Comment by sdesol
> On a similar note, has anyone found themselves absolutely not trusting non-code LLM output?
I'm working on a LLM chat app that is built around mistrust. The basic idea is that it is unlikely a supermajority of quality LLMs can get it wrong.
This isn't foolproof though, but it does provide some level of confidence in the answer.
Here is a quick example in which I analyze results from multiple LLMs that answered, "When did Homer Simpson go to Mars?"
https://beta.gitsense.com/?chat=4d28f283-24f4-4657-89e0-5abf...
If you look at the yes and no table, all except GPT-4o and GPT-4o mini said no. After asking GPT-4o who was correct, it provided "evidence" on an episode so I asked for more information on that episode. Based on what it said, it looks like the mission to Mars was a hoax and when I challenged GPT-4o on this, it agreed and said Homer never went to Mars, like others have said.
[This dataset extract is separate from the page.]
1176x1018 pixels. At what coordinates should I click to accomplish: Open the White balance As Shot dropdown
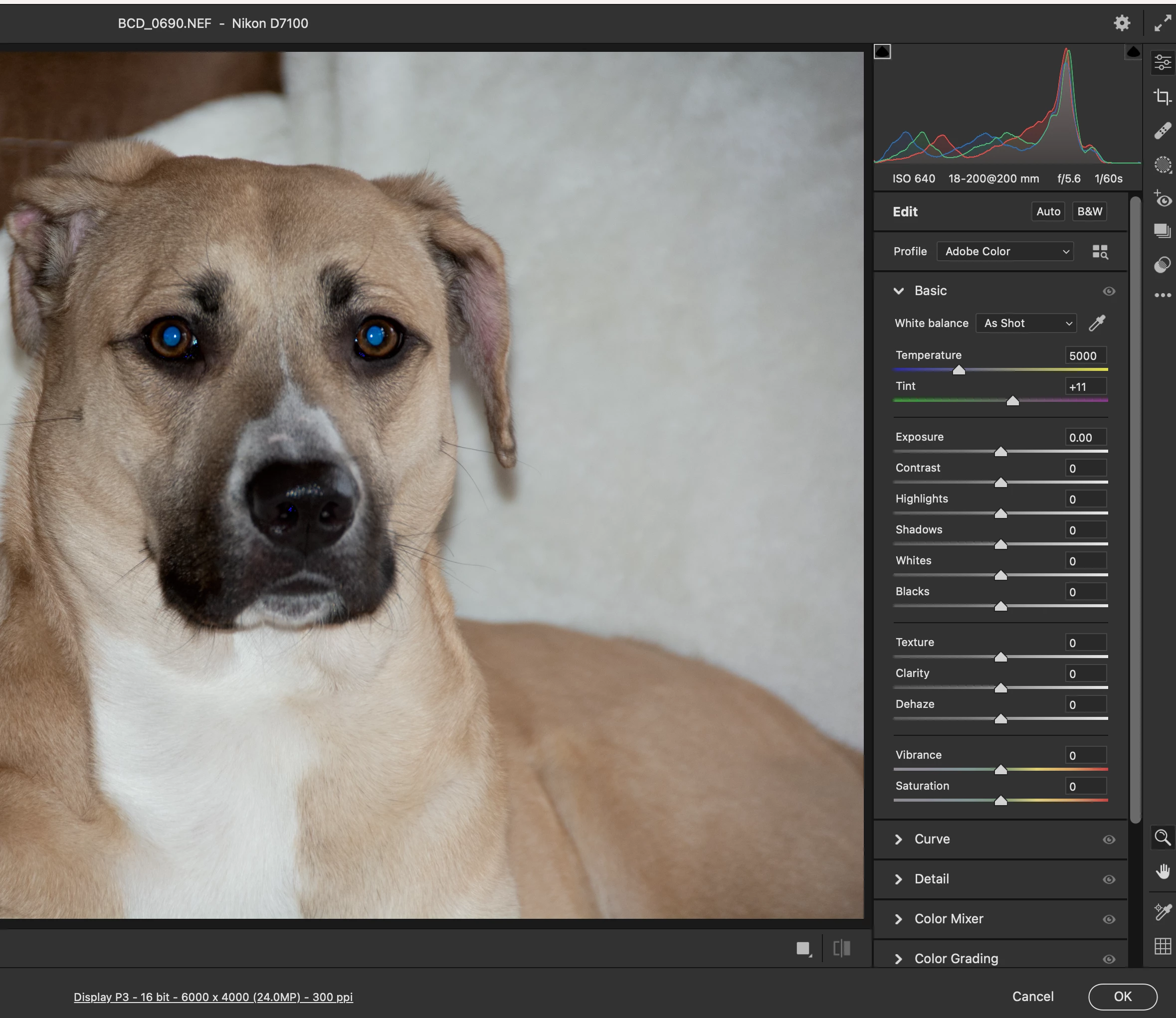(x=1026, y=323)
I then asked Sonnet 3.5 about the episode and it said GPT-4o misinterpreted the plot.
https://beta.gitsense.com/?chat=4d28f283-24f4-4657-89e0-5abf...
At this point, I am confident (but not 100% sure) Homer never went to Mars and if I really needed to know, I'll need to search the web.
It's the backwards reasoning that really frustrates me when using LLMs. You ask a question, it says sure do these things, they don't work out and you ask the LLM why not, and it replies yes that thing I told you to do wouldn't work because of these clear reasons.
It would be nice to start at the end of that chain of reasoning instead of the other side.
Another regular example is when it "invents" functions or classes that don't exist, when pressed about them, it will reply of course that won't work, that function doesn't exist.
Okay great, so don't tell me it does with such certainty, is what I would tell a human feeding me imagination as facts all the time. But of course an LLM is not reasoning in the same sense, so this reverse chain of thought is the outcome.
I am finding LLMs far more useful for soft skill topics than engineering type work, simply because of how often it leads me down a path that is eventually a dead end, because of some small detail that was wrong at the very beginning.